→ GOAL
Lay out the records below as a Markdown table with the columns No. and Text, numbering each line and skipping blank lines. Leave the pictures out.

** start **

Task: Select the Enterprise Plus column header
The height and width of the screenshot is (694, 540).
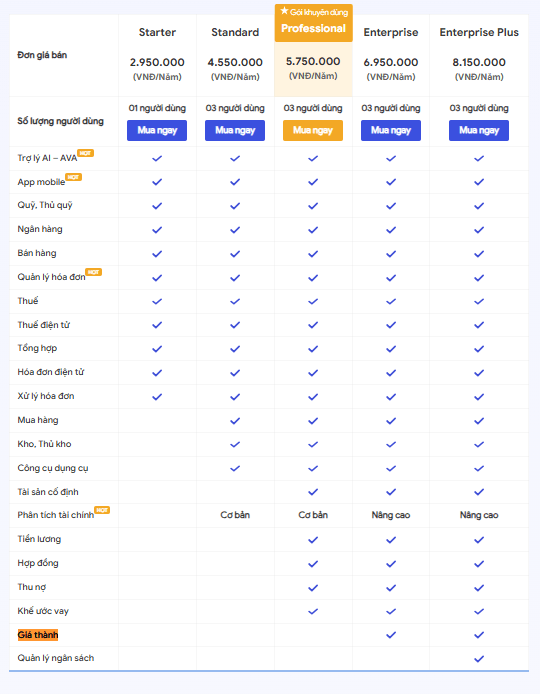Action: tap(479, 32)

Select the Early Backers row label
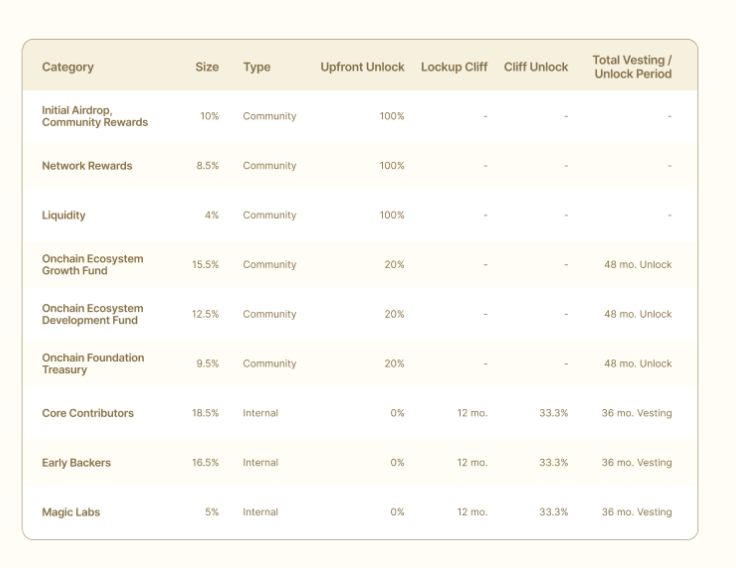pyautogui.click(x=76, y=463)
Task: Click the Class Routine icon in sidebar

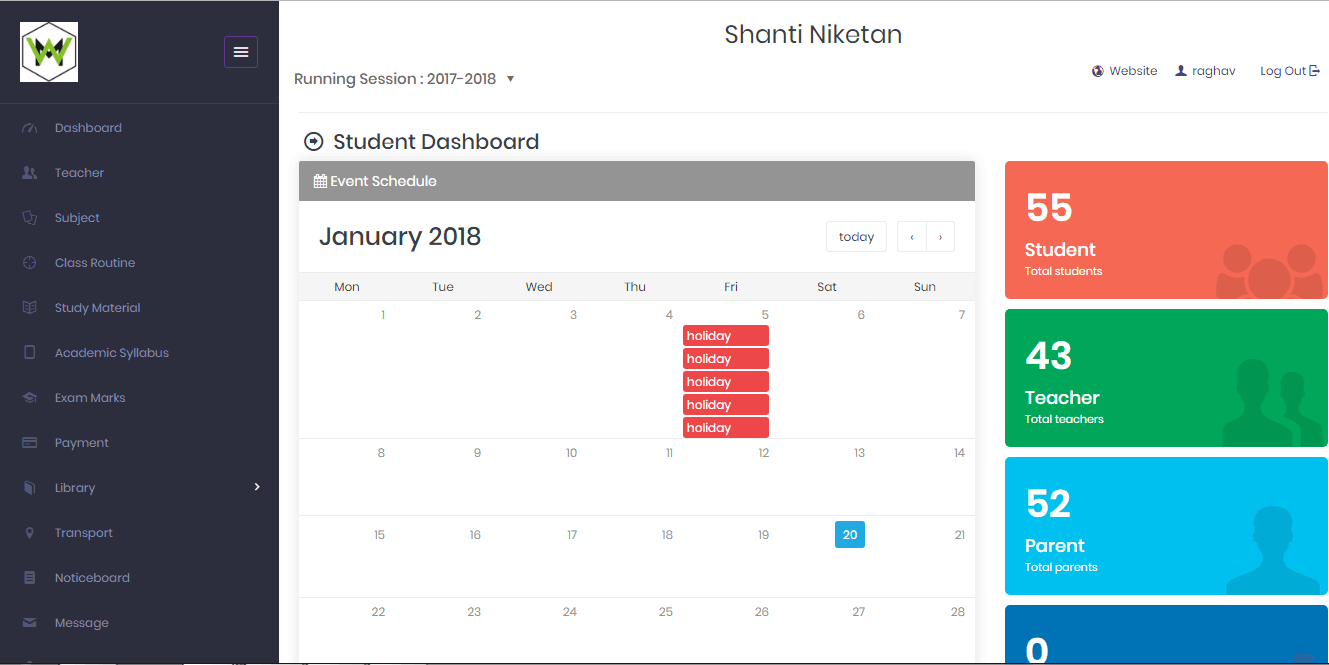Action: click(30, 263)
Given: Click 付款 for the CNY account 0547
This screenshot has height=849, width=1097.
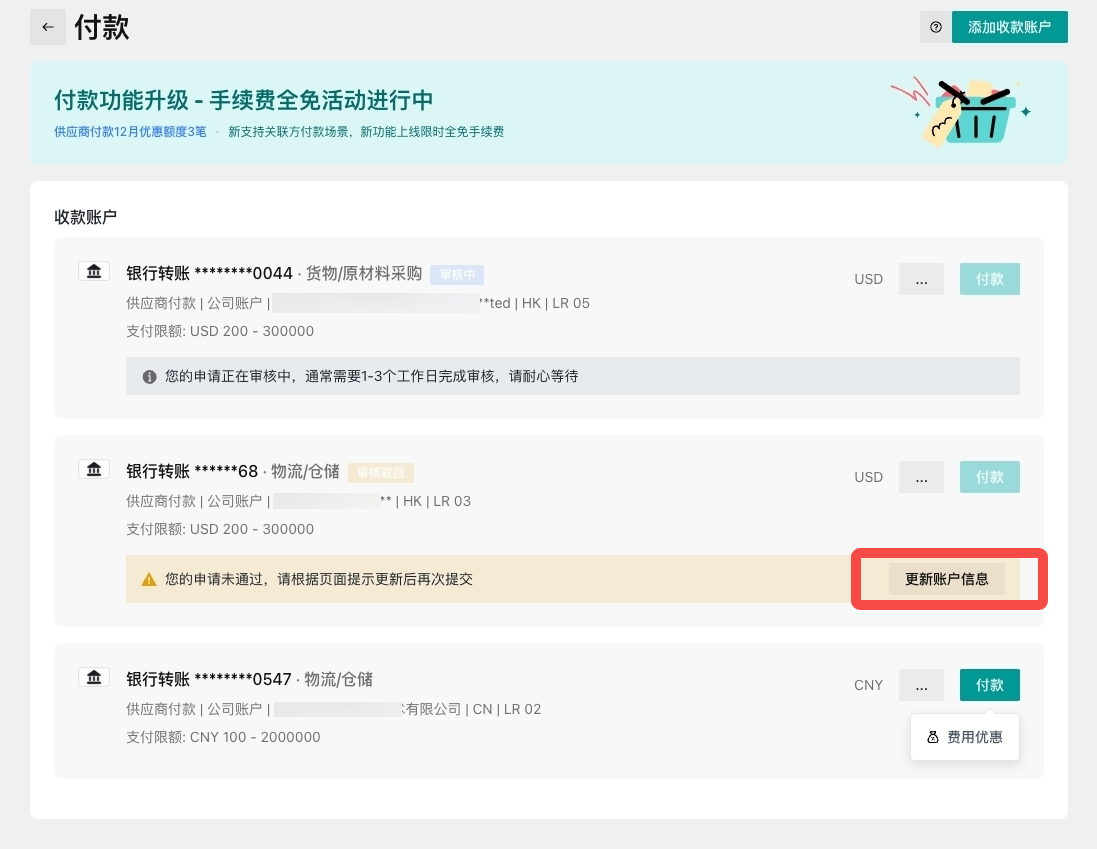Looking at the screenshot, I should (989, 685).
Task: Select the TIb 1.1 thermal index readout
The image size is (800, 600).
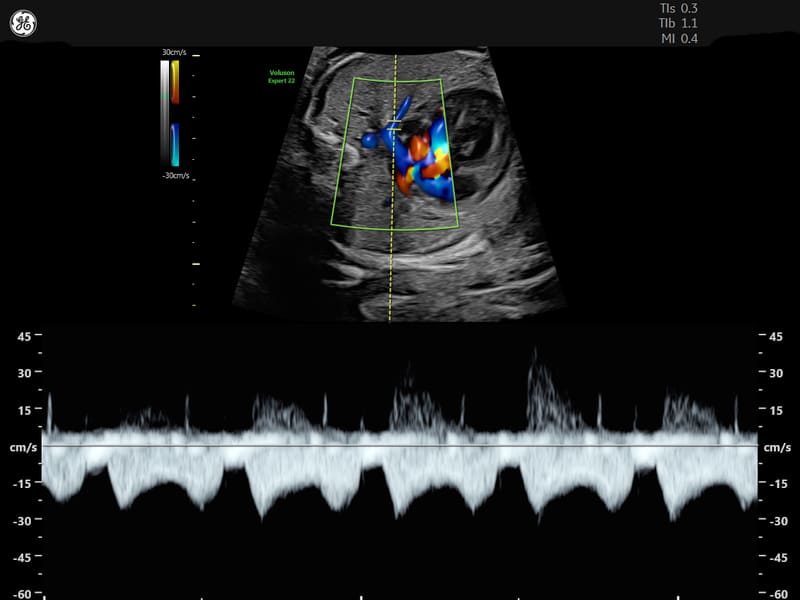Action: pyautogui.click(x=679, y=23)
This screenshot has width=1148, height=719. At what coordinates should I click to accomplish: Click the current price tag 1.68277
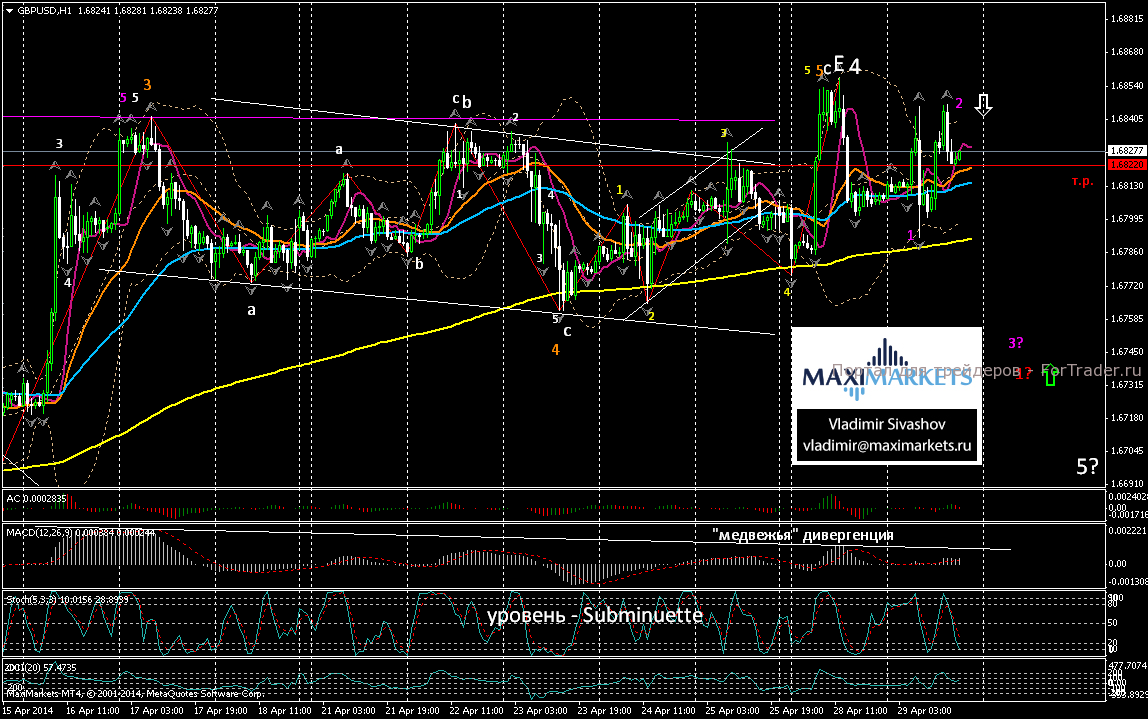[x=1125, y=150]
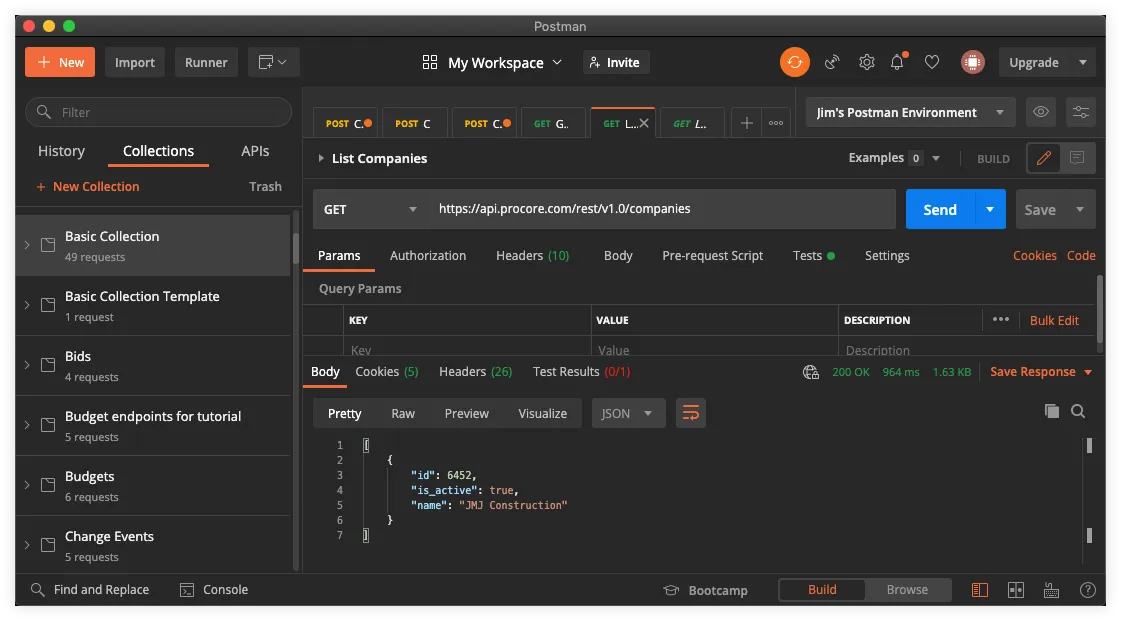Open the GET method dropdown
1121x621 pixels.
point(370,209)
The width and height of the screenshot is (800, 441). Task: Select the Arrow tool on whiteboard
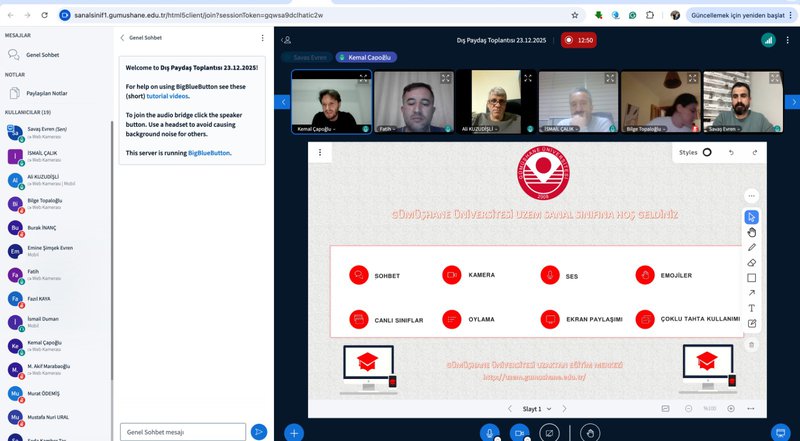(x=752, y=293)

** end **

→ WRITTEN REPLY
| No. | Text |
|---|---|
| 1 | Task: Select the Enterprise Plus column header |
| 2 | The height and width of the screenshot is (694, 540). |
| 3 | Action: tap(479, 32) |
| 4 | Select the Early Backers row label |
| 5 | pyautogui.click(x=76, y=463) |
| 6 | Task: Click the Class Routine icon in sidebar |
| 7 | Action: click(30, 263) |
| 8 | Given: Click 付款 for the CNY account 0547 |
| 9 | This screenshot has height=849, width=1097. |
| 10 | Looking at the screenshot, I should (989, 685). |
| 11 | Task: Select the TIb 1.1 thermal index readout |
| 12 | The image size is (800, 600). |
| 13 | Action: pyautogui.click(x=679, y=23) |
| 14 | This screenshot has width=1148, height=719. At what coordinates should I click to accomplish: Click the current price tag 1.68277 |
| 15 | [x=1125, y=150] |
| 16 | Open the GET method dropdown |
| 17 | 1121x621 pixels. |
| 18 | point(370,209) |
| 19 | The width and height of the screenshot is (800, 441). Task: Select the Arrow tool on whiteboard |
| 20 | (x=752, y=293) |